In the Bern3D model, the tunable model parameters affecting the ventilation of the deep ocean include a scale factor τ for the wind stress field and vertical diffusivity KV. Figure 4 shows the Δ14Catm response after a sudden decrease in τ and KV by 50 %. Although a halving of τ and KV does not represent a realistic change, the resulting state of the ocean's large-scale overturning circulation can be interpreted in terms of the “ideal age” of water, which represents the average time since a water mass last made surface boundary contact. The new steady-state ideal age after a halving of τ and KV is almost 3 times greater than the preindustrial steady-state value (i.e., ∼1664 years vs. ∼613 years). This “aging” of the ocean is achieved through a weakening and shoaling of the global meridional overturning circulation, as evident from a moderate reduction in the meridional overturning stream function for the Indo-Pacific Ocean from about 14 to 9.5 Sv (1 Sv = 106 m3 s−1), and a very strong reduction from about 18 to 8 Sv in the Atlantic meridional overturning stream function, consistent with evidence for the glacial ocean. Here, as expected, the overall effect of deepwater aging is a stronger vertical Δ14C gradient in the water column and a subsequent increase in Δ14Catm. The exact nature of the Δ14Catm response, however, depends on the carbon reservoirs considered.
If the ocean sediment reservoir is neglected, the time required for Δ14Catm to adjust to step changes in τ and KV is relatively short. Δ14Catm increases rapidly to its new steady-state value of ∼159 ‰, with a time constant T of about 600 years. This increase in Δ14Catm can be explained by the fact that, owing to a weaker and shallower overturning circulation, a comparatively large amount of carbon is moved from the atmosphere to the ocean. More specifically, the atmospheric carbon inventory decreases by 14.6 %, whereas the atmospheric 14C inventory decreases by only 1.1 % (Fig. 5c). The 14C being produced in the atmosphere is therefore diluted by a smaller carbon inventory, increasing the atmospheric 14C∕C ratio; this asymmetry in the drawdown of CO2 and 14CO2 is what permits the increase in Δ14Catm. Since the ocean carbon inventory changes by only +0.2 %, the mean Δ14C value for the global ocean is nearly unaffected: a decrease of only ∼11 ‰ in the new steady state (Fig. 6g).
In the model run in which the sediment model is active, there are two distinct time constants. A rapid increase in Δ14Catm occurs by ∼143 ‰ in the first few hundred years, then Δ14Catm gradually decreases to its final value of ∼91 ‰ after tens of thousands of years. Reduced deep ocean ventilation is again responsible for the rapid Δ14Catm change and the respective time constant ( years).
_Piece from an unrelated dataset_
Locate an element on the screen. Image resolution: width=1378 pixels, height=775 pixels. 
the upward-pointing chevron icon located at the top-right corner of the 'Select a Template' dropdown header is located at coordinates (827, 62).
The second time constant of ∼23 390 years is due to the relatively long time required for the ocean carbon inventory to adjust to the ocean-circulation-driven imbalance between weathering and sedimentation.
The process of ocean circulation interacts with the efficiency of the ocean's biological carbon pump via its impact on export production, ocean interior oxygen levels, and seawater carbonate chemistry and equilibria. This has important implications for the sedimentation of biogenic material on the seafloor and, on a timescale of tens of thousands of years, the total oceanic amount of carbon. Through this coupling of ocean circulation and seafloor sedimentation via the biological carbon pump, a halving of τ and KV leads to a 9.8 % increase in the ocean carbon inventory in the new steady state (Fig. 5e). Qualitatively, a reduction in the ocean's overturning circulation leads to a lower surface nutrient supply, which limits the production and export of biogenic material from the surface ocean. This, in turn, decreases the fluxes of POC and CaCO3 to the seafloor, with major consequences for the magnitude of their removal by sedimentation. At the same time, a constant input of DIC, Alk, and nutrients is added to the ocean from terrestrial weathering, which is no longer balanced by sedimentation on the seafloor (this is what permits a larger ocean carbon inventory). The overall effect is a gradual reduction of oceanic Δ14C by ∼76 ‰ (Fig. 6g), which dilutes the initial Δ14Catm peak by 52 ‰.
3.1.3 Change in gas transfer velocity
It takes about a decade for the isotopic ratios of carbon to equilibrate between the atmosphere and a ∼75 m thick surface mixed layer by air–sea gas exchange (Broecker and Peng, 1974). A consequence of this is that the surface ocean is undersaturated with respect to Δ14Catm (see Fig. 3). The choice of gas transfer velocity kw as a function of wind speed is critical for the efficiency of air–sea gas exchange. A reduction of kw corresponds to a higher resistance for gas transfer across the air–sea interface, which means that the 14C produced in the atmosphere escapes into the surface ocean at a slower rate. The effect of a lower kw is a larger air–sea gradient of Δ14C and higher Δ14Catm values. In contrast, the Δ14C value for the surface ocean is nearly unaffected so long as the ocean carbon inventory remains approximately constant, since the vertical gradient of Δ14C in the ocean is dominated by physical transport and mixing processes. Although the exact nature of the gas transfer velocity under glacial climate conditions remains unclear, kw represents a straightforward way to reduce the model's air–sea exchange efficiency due to theoretical changes in wind stress and sea ice.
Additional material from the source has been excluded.